188 C, D, E Visa Requirements
In this column, we will look at the requirements for the 188C Significant Investor, 188D Premium investor, 188E Entrepreneur Visa.
188C Significant Investor Visa requires nomination by an Australian State/ Territory government or AUSTRADE but unlike 188A and 188B visa, it is not a point-based immigration programme. In addition, anyone can apply for the visa without the age limit.
For grant of the visa, the applicant must maintain an investment of at least AUD 5 million in a complying investment for 4 years. A complying investment for the purposes of the Significant Investor Visa must be made up of:
- At least $500,000 in venture capital and growth private equity funds which invest in start-ups and small private companies
- At least $1.5 million in approved managed funds investing in emerging companies listed on the Australian Stock Exchange
- A balancing investment of up to $3 million in managed funds that may invest in a range of assets, including ASX-listed companies, Australian corporate bonds or notes, annuities and commercial real estate
188D Premium Investor Visa requires nomination by an AUSTRADE, but it is not a point-based immigration programme, and anyone can apply for the visa without the age limit.
This visa requires to invest at least AUD 15 million into complying investments in Australia. The biggest advantage of this visa is that the applicant can apply for permanent residence after maintained an investment in Australia for only 1 year.
188E Entrepreneur Visa requires nomination by an Australian State/ Territory government and only people under 55 years of age at the time of submission of an EOI (Expression of Interest) are eligible to apply for the visa. The applicant must demonstrate at least competent English, that is, obtaining not less than 6 in each of the 4 components in the IELTS test.
To apply for the Entrepreneur Visa, the applicant will need to have an agreement for at least $200,000 in funding from one or more of the following sources:
- Commonwealth agencies
- State and territory governments
- Publicly funded research organisations
- Investors registered as Venture Capital Limited Partnerships or Early Stage Venture Capital Limited Partnerships
The applicant must undertake a complying entrepreneur activity in Australia for 4 years, except certain activities which are purchase of an existing business or franchise, real estate activities and labour hire activities.
In the next column, we will explain the 188C Significant Investor, 188D Premium investor, 188E Entrepreneur Visa more clearly with real life cases.

▸ **COLLECTED DATA**
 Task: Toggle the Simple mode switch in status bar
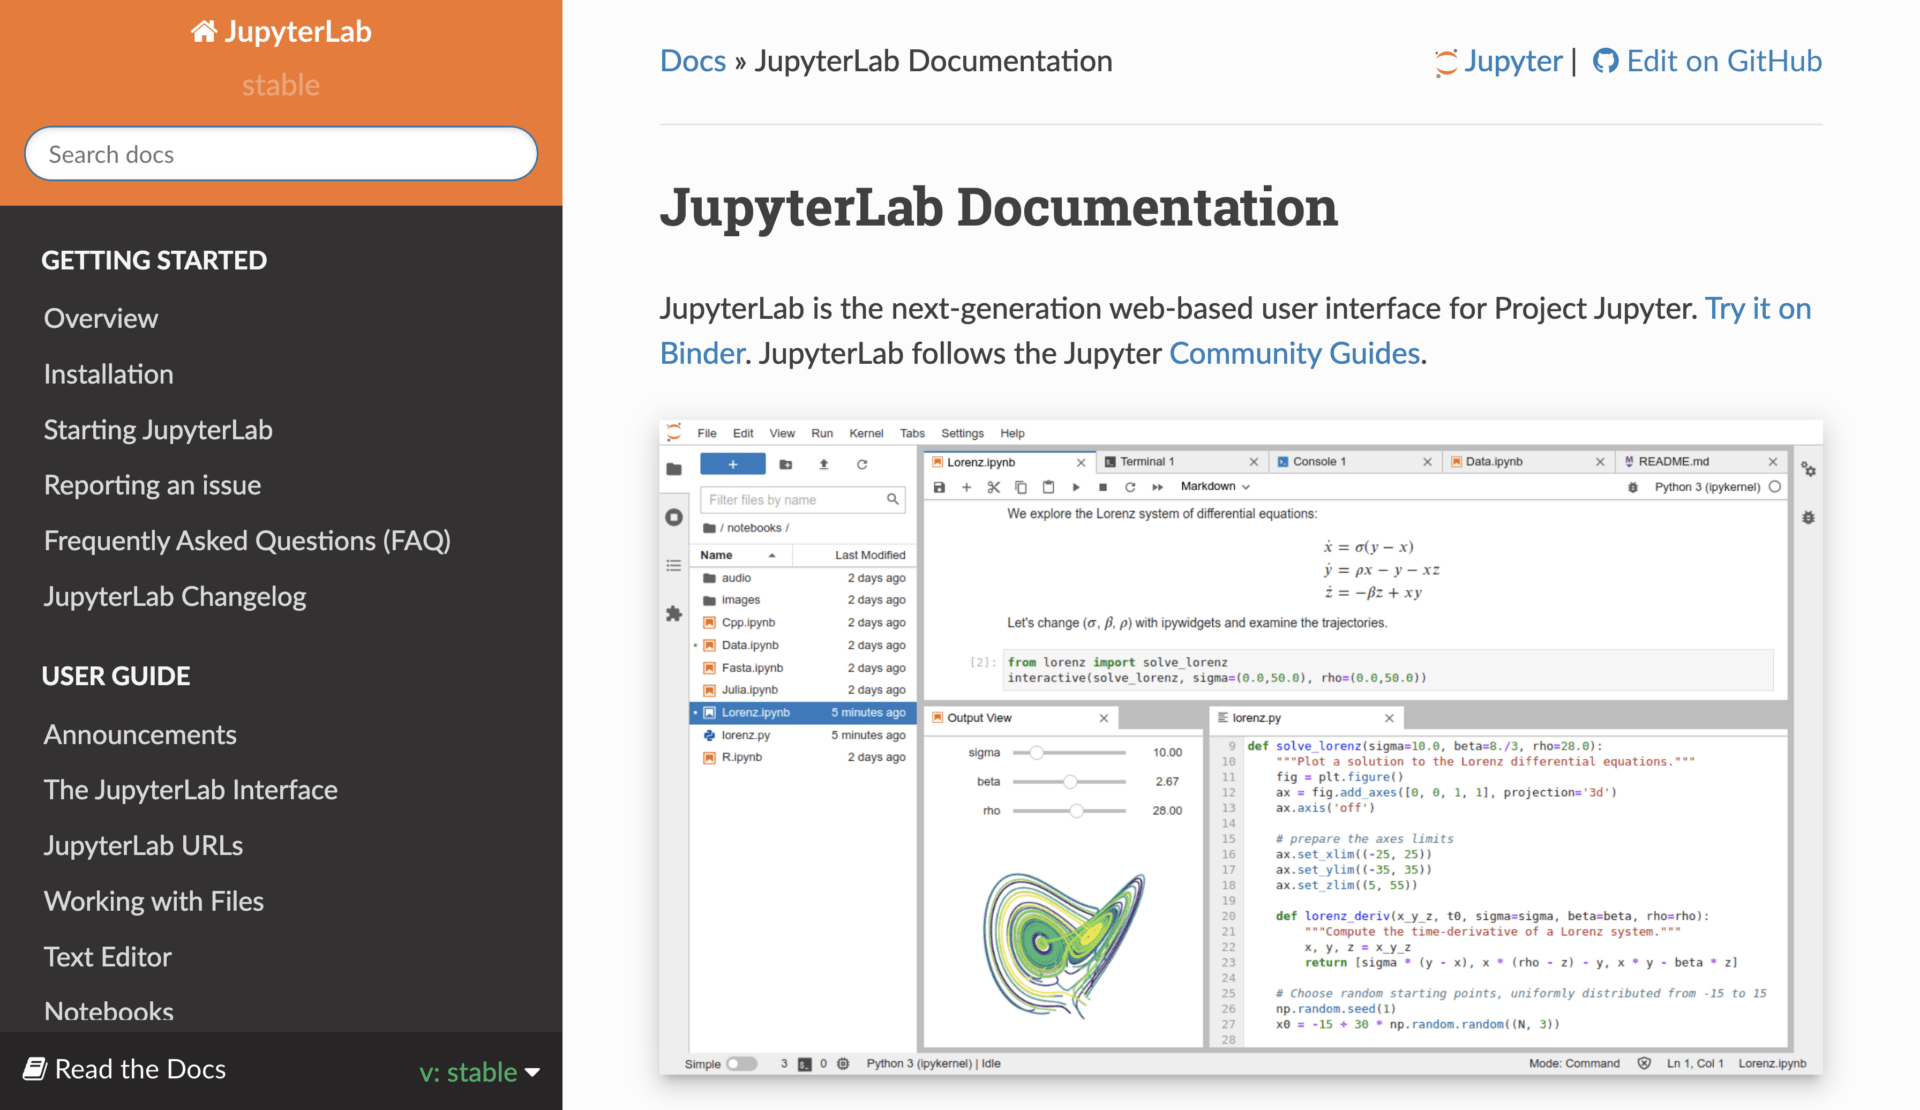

▸ **SET PROBLEM 1**
In the visa column, how long must a Premium Investor Visa holder keep an investment in Australia before applying for permanent residence?
▸ **SET PROBLEM 2**
Write out the part of the visa column that starts at the words "To apply for the Entrepreneur" and ends after "real life cases.", word for word.
The lines aren't needed here.

▸ **CORRECT ANSWER 1**
Only 1 year.

▸ **CORRECT ANSWER 2**
To apply for the Entrepreneur Visa, the applicant will need to have an agreement for at least $200,000 in funding from one or more of the following sources:
- Commonwealth agencies
- State and territory governments
- Publicly funded research organisations
- Investors registered as Venture Capital Limited Partnerships or Early Stage Venture Capital Limited Partnerships
The applicant must undertake a complying entrepreneur activity in Australia for 4 years, except certain activities which are purchase of an existing business or franchise, real estate activities and labour hire activities.
In the next column, we will explain the 188C Significant Investor, 188D Premium investor, 188E Entrepreneur Visa more clearly with real life cases.